*SELECTED EXCERPT*:
# rotisserie chicken and food safety



## phoebe (Jul 3, 2002)

This is embarrassing. Yes, I'm ashamed of myself. :blush: Yes, today I am putting cooking second to my "other job." Mea Culpa.  
I am going to buy (shudder  ) a supermarket rotisserie chicken. There are real reasons for this drastic move, but I won't go into them here.  But I have a few questions:

1. How long can I keep it outside the fridge before it turns into a stew of evil microbes?
2. Should I take the plastic off or leave it on?

We'd like it to stay warm (we don't own a microwave), so I'll buy it later in the day, but there will still be a lag time between purchase and dinner.

Thanks for your help and please don't think less of me :look:


----------



## suzanne (May 26, 2001)

WHAT!?!?!? Letting "real life" take precedence over cooking?? Da noive!  

:lol:


Obviously, you know you should buy it as close as possible to mealtime. As for time, how many hours are you thinking about? Just a couple should not be a problem. (The sticklers among us -- Phil, are you there?  -- might scream, but I don't worry too much.)

*EXERCISE DETAILS*: Can you pick up the forum thread on rotisserie chicken and food safety above and continue it from its last post?

*PROVIDED DATA*:
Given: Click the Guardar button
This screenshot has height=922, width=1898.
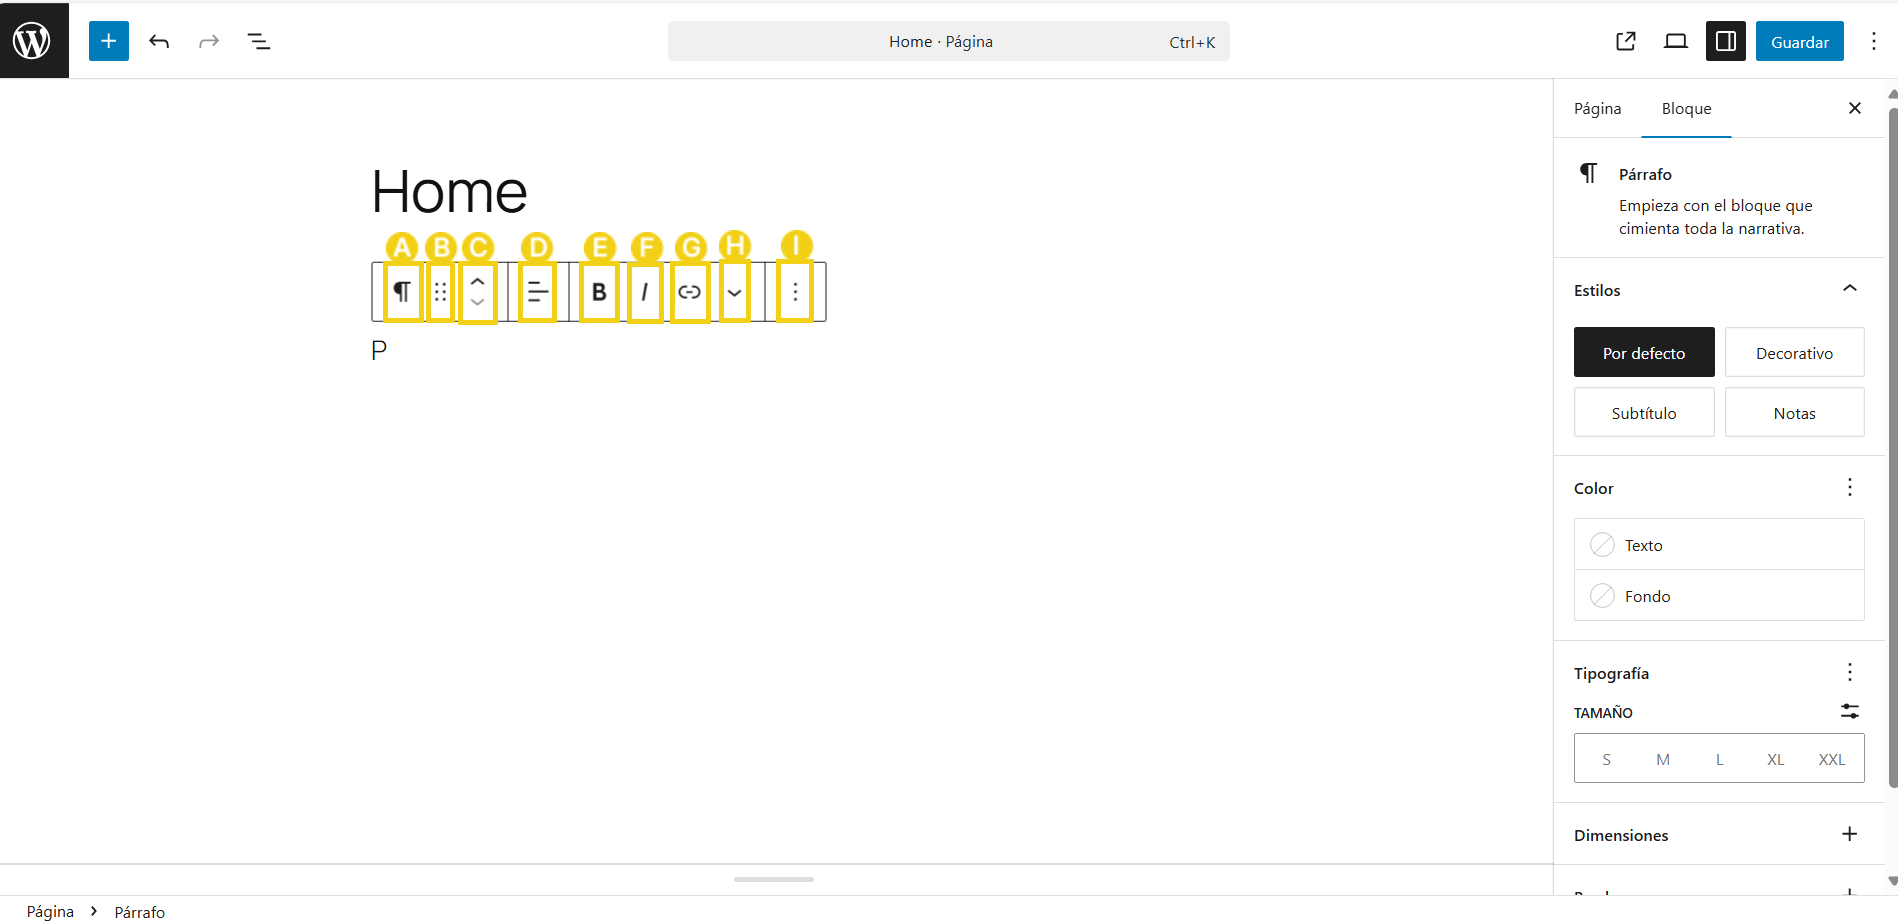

*TASK OUTPUT*:
Keep it in the packaging, as that will keep in some of the heat. Some stores put them into foil-lined bags; others into plastic clam-shell containers.* The more you can wrap it, the more you'll save the heat.


* How do I know? :blush: I'm guilty of the same behavior!


----------



## phatch (Mar 29, 2002)

I've bought them on occasion too. They're better than other "fast" options imho. And when I want to make chicken salad, but don't have any cooked chicken at hand, I like these better than the cooked strips that are available by the cold cuts. 

I'd say you've got the standard 2 hours for sure, probably more. If you have a SMALL convenience cooler, you could put it in there and help keep it hot. Add some tupperware of hot to help keep things hot and take up space too. 

But yes, buy it as close to eating time as possible.

When I lived in Germany, there were trucks that would drive the neighborhoods like we have ice cream trucks. These trucks had racks of these chickens cooking on the sides, all basting each other. And there was a chain that specialized in rotisserie chicken, WienerWald that I indulged in too. 

Phil


----------



## phoebe (Jul 3, 2002)

Suzanne! I'm shocked!  
Thanks for the advice. I didn't know if keeping it wrapped made it homier for killer microbes or not.

And PHIL, you too? Actually, this is for a salad as well. And the cooler suggestion with hot (water?) in tupperware is a great idea. Thanks!

Confession truly is good for the soul.  I feel so much better now.


----------



## diane (Mar 24, 2006)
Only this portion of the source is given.